Oswoić nie znaczy zapomnieć. 05 kwietnia 2025, 15:31
Mechanizmy obronne ludzkiej psychiki, zarówno na poziomie indywidualnym, jak i kolektywnym, odgrywają kluczową rolę w procesie adaptacji do rzeczywistości. Pomagają nam radzić sobie z niecodziennymi sytuacjami, łagodząc ostre krawędzie niekomfortowej rzeczywistości i dopasowując ją do naszej osobistej mapy świata. Proces ten jest szczególnie widoczny w kontekście globalnych wstrząsów, takich jak wojna na Ukrainie.
Świat stopniowo "oswaja" wojnę na Ukrainie, co wymaga ciągłej uwagi i niestrudzonego wsparcia. Pomimo tego, że Ukraińcy z poświęceniem bronią nie tylko swojej niepodległości, ale i fundamentalnych demokratycznych wartości zachodniej cywilizacji, wojna i śmierć, niestety, stają się częścią codziennego życia. Istnieje ryzyko, że z czasem, z powodu psychologicznego zmęczenia, świat zacznie przyjmować tę rzeczywistość jako coś normalnego.
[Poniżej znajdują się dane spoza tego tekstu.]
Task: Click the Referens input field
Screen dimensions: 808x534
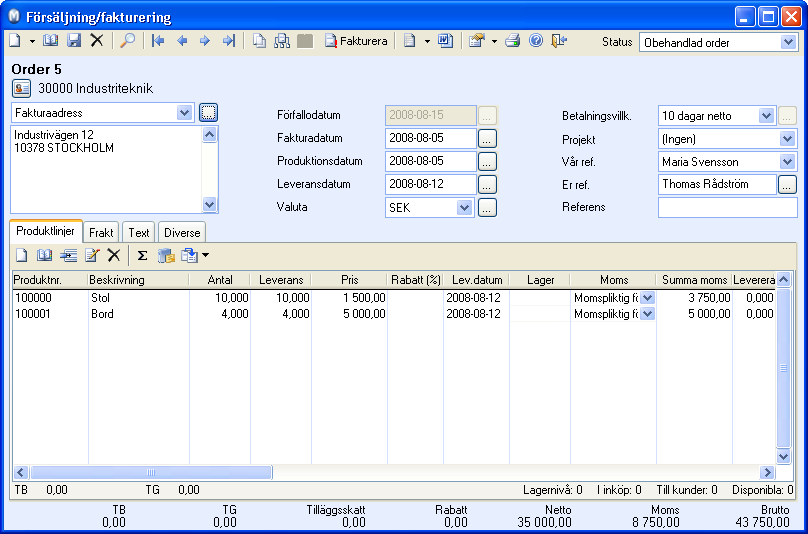Action: coord(727,207)
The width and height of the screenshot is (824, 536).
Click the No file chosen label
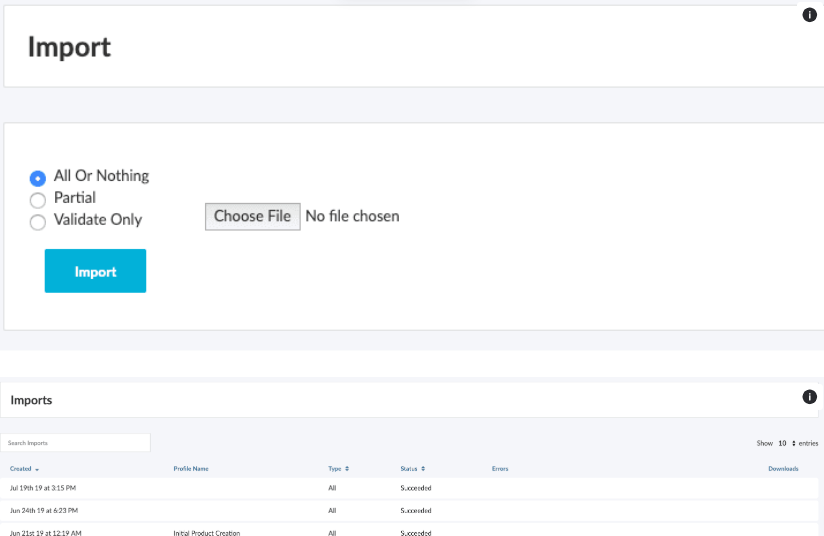(352, 216)
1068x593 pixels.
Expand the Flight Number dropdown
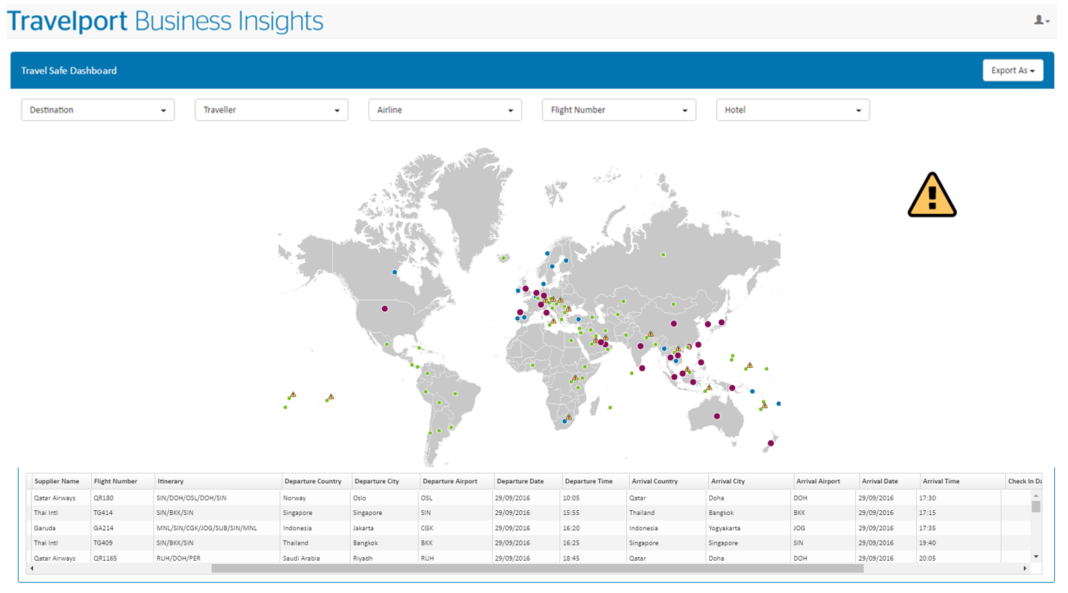(619, 110)
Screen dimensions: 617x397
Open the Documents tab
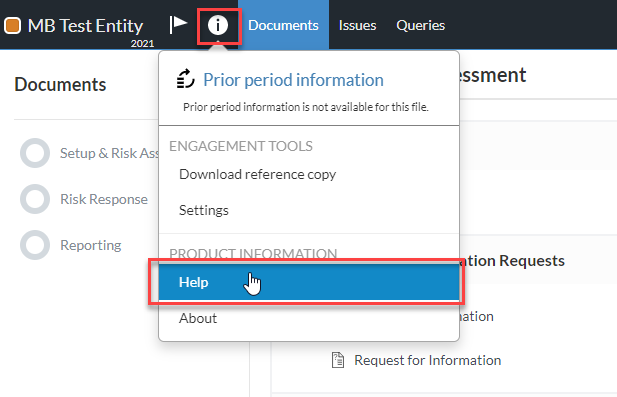click(x=283, y=25)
Niepokojącym sygnałem jest to, że w wielu krajach stopniowo znikają ukraińskie żółto-błękitne flagi, a temat rosyjsko-ukraińskiej wojny coraz rzadziej pojawia się na łamach światowych wydań. Ponadto, polityczna retoryka takich liderów, jak Trump, która zanurza świat w wir własnych ambicji, odwraca uwagę od pilnych problemów, zmieniając globalny porządek dzienny. Wojna na Ukrainie, z jej zniszczeniami i stratami ludzkimi, ryzykuje utratę swojej aktualności w świadomości wielu ludzi, którzy koncentrują się na własnych bieżących problemach.
Ważne jest, aby pamiętać, że taka "adaptacja" do wojny (narmalizacja wojny) nie powinna prowadzić do zapomnienia o cierpieniu narodu ukraińskiego i konieczności dalszego wsparcia. Musimy przeciwstawić się tendencji do normalizacji wojny, zachowując empatię i solidarność z Ukrainą.